# Retro Hollywood Glamour photo



## Terry Eaton (May 19, 2020)




----------



## Jeff15 (May 19, 2020)

Good shot......


----------



## tirediron (May 19, 2020)

Nicely done.  My only niggle here is that the positioning of her left arm, and it's carrying on out of frame feels a bit awkward.


----------



## Soocom1 (May 19, 2020)

Well done. 
Contrast is good. 

Wish i could do that!


----------



## Derrel (May 19, 2020)

I like the lighting and wardrobe and expression, but do agree with tirediron that the left arm leading out of the frame (on a diagonal) is less than optimal...but, otherwise, compelling.


----------



## K9Kirk (May 19, 2020)

Nice shot.


----------



## Terry Eaton (May 20, 2020)

Thanks everyone


----------



## The_Traveler (May 20, 2020)

and perhaps tone down the bright inside of her right ear.

lovely


----------



## Dean_Gretsch (May 20, 2020)

I like what you were going for.

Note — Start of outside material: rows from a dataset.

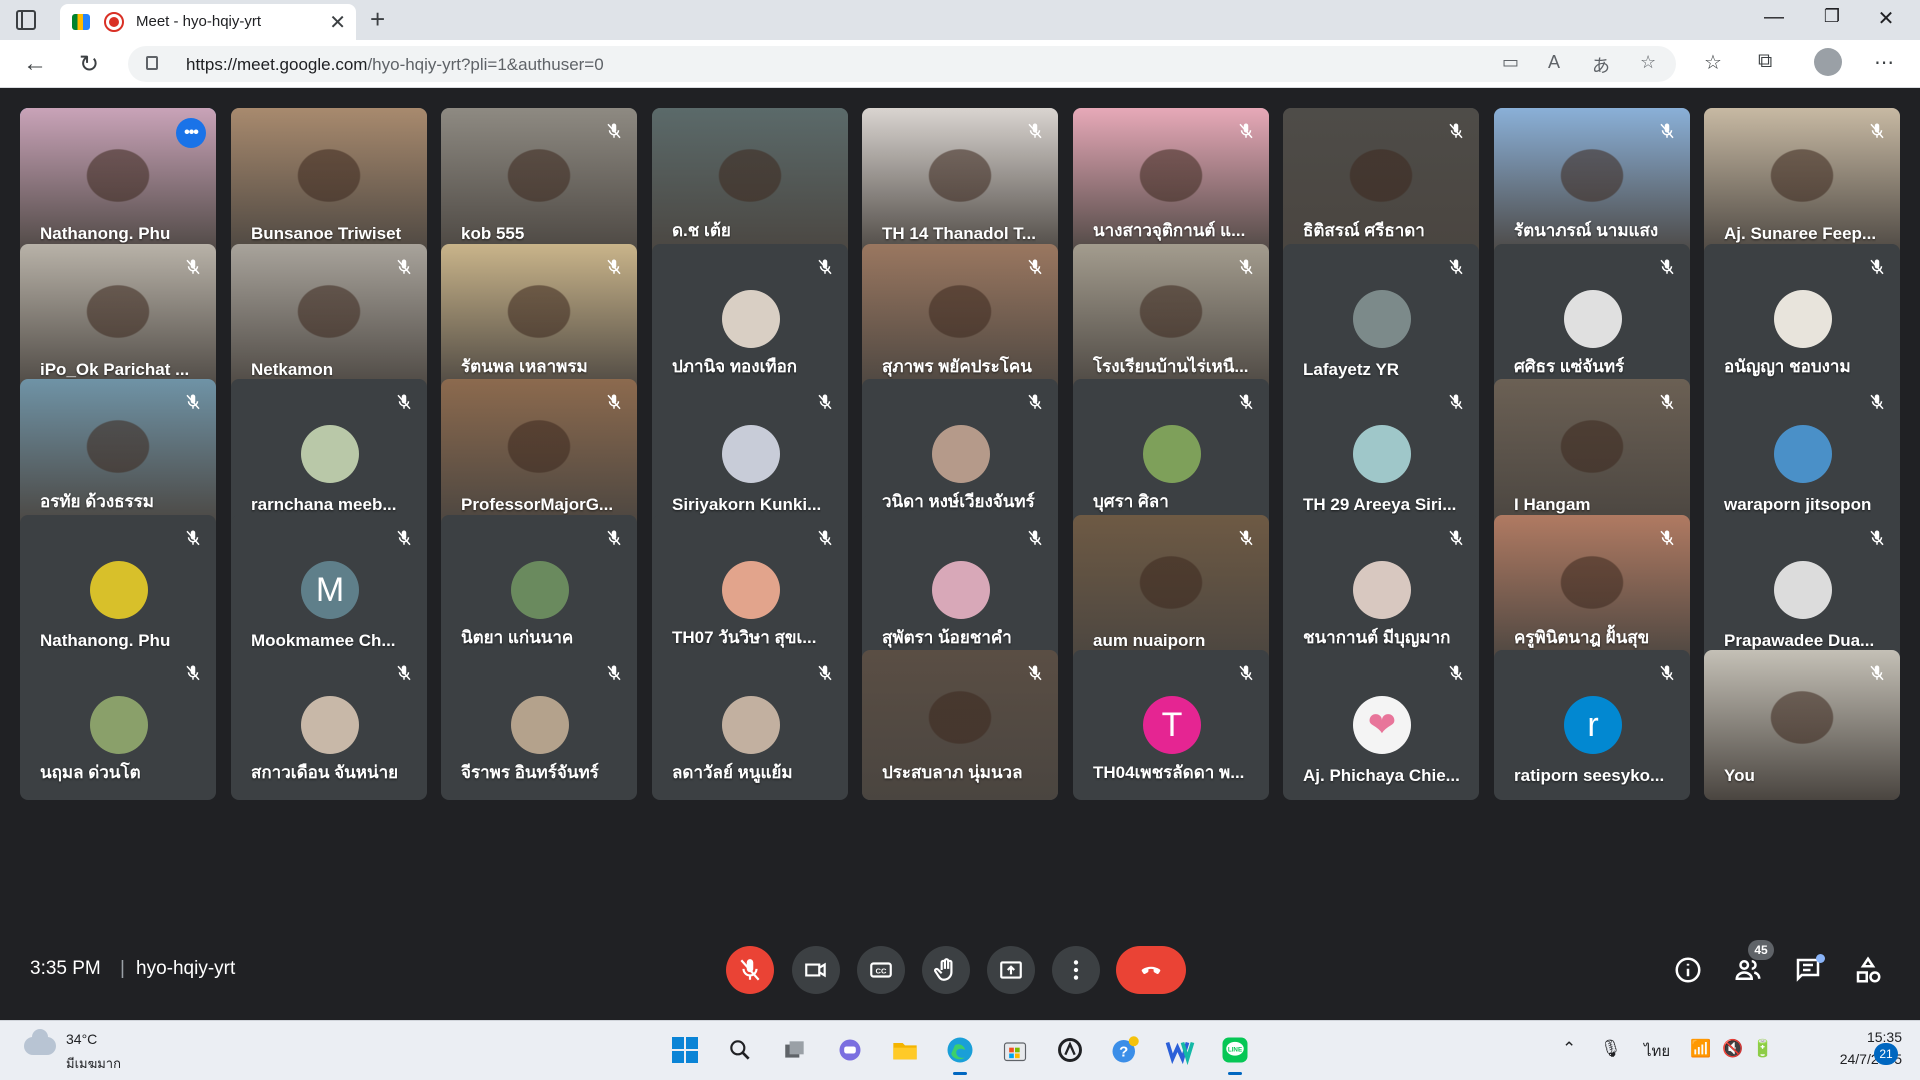 This screenshot has width=1920, height=1080. Describe the element at coordinates (1235, 1053) in the screenshot. I see `line-app-icon: LINE` at that location.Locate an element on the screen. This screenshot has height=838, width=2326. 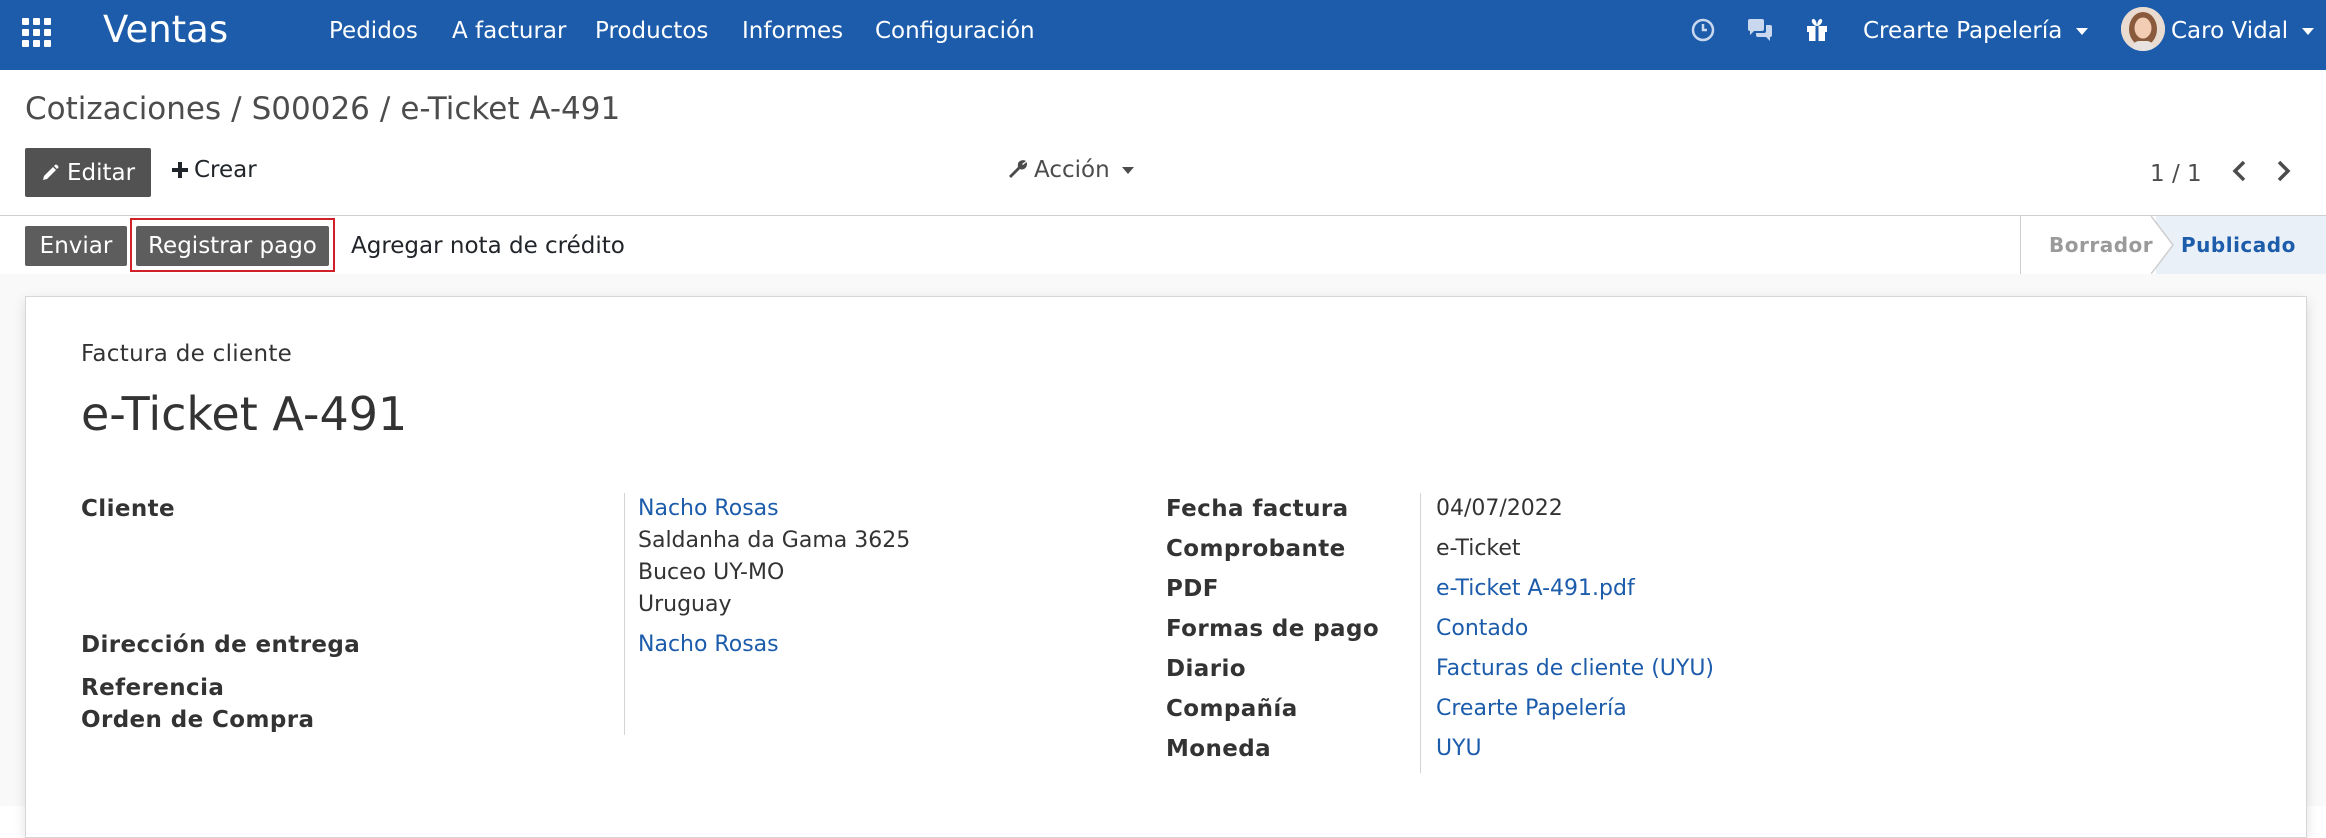
menu-informes: Informes is located at coordinates (792, 31).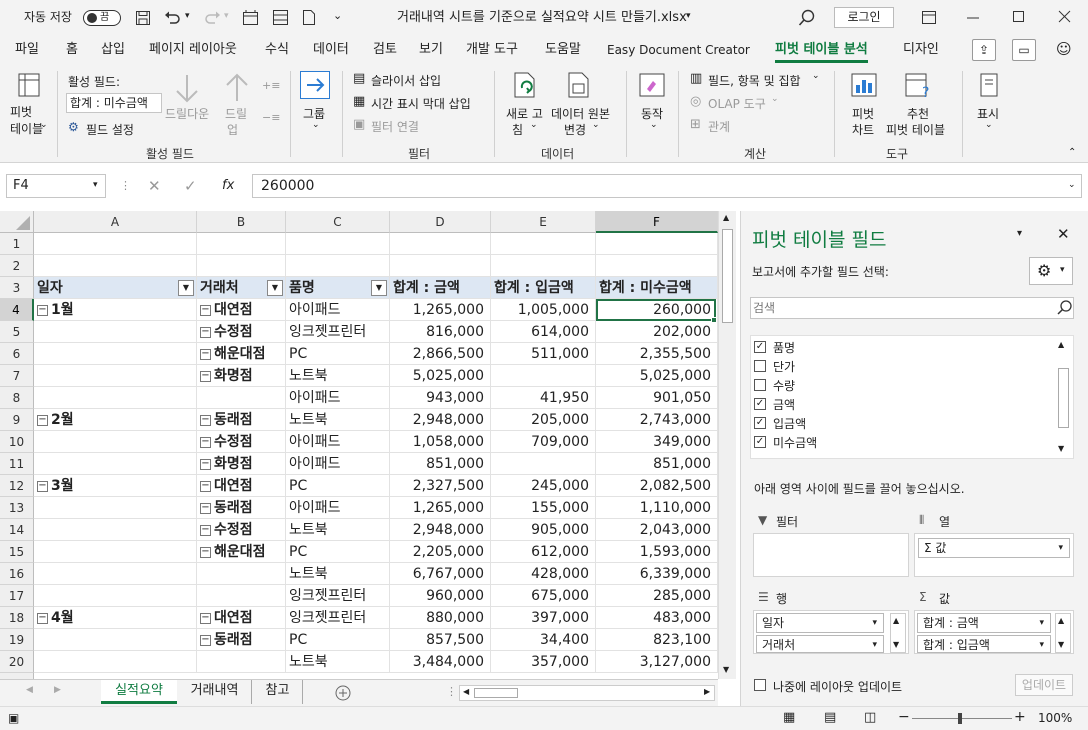 This screenshot has height=730, width=1088. What do you see at coordinates (116, 486) in the screenshot?
I see `cell-a12: −3월` at bounding box center [116, 486].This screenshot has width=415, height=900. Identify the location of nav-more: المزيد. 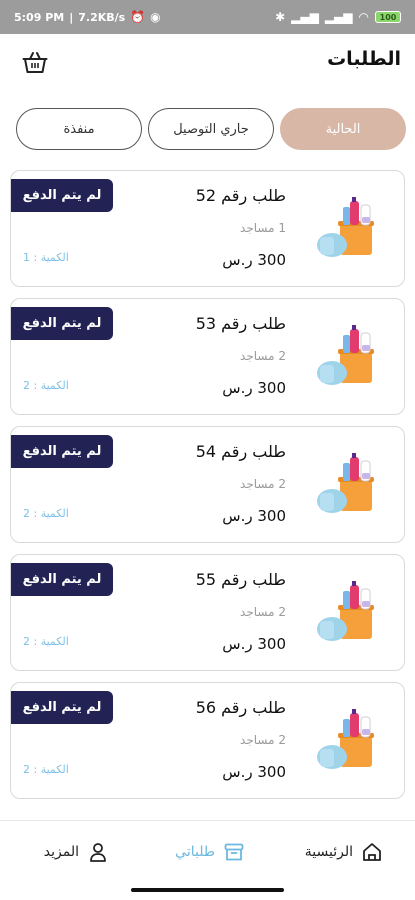
(76, 852).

She has a nice look for the photo.


----------



## Terry Eaton (May 21, 2020)

Kind of suprised no one asked about the lighting setup...


----------



## Derrel (May 21, 2020)

Terry Eaton said:


> Kind of suprised no one asked about the lighting setup...



How did you light this? Was a boom stand used to suspend your main light?

What modifier was used for the key? Beauty dish? Small umbrella? Small, gridded sofbox? Speedlight or studio flash?


----------



## Terry Eaton (May 21, 2020)

I tried to mimic the older lighting setups; with higher-than-normal lighting ratios, often 3:1 or even 4:1, that's what gives that look on her face, I will admit i don't remember the actual numbers probably 3:1. These were in a home studio at the time, a large room with a high ceiling. I had an enormous softbox for the general lighting, it was a 6x4, 5 alien bee 800's although for these I just used a few lights.  The large softbox was straight behind me. A key light was up high to my right, shining down on her face, this is apparent from the butterfly lighting shadow on her nose.  Then, a rim light was used in a cross-lighting setup from the keylight, camera left and behind to pull her out of the shadows a bit.  The couch was just an old black used couch I got for the studio as a prop and people to sit and lay on.

Here's one with similar lighting, just reversed... but most of these have high ratios on the face compared to the other lights


----------



## The_Traveler (May 22, 2020)

I find it difficult to see the qualities of pictures posted that small.


----------



## AlanKlein (May 22, 2020)

Pretty girl.  Her forehead is too hot and clipped.  Better catch lights would be better to brighten her eyes.  Her right arm seems to be narrowed, cut off by the black cloth.  Also, there's a button along the edge of her dress that sticks out and should be eliminated. Nice shot.


----------



## charlie76 (May 26, 2020)

tirediron said:


> Nicely done. My only niggle here is that the positioning of her left arm, and it's carrying on out of frame feels a bit awkward.



what he said


----------



## JoeW (May 26, 2020)

Lovely work and yes, very retro.


----------



## ~Ocho1~ (Jun 3, 2020)

Very nice. I really like the lighting & the contrast.


----------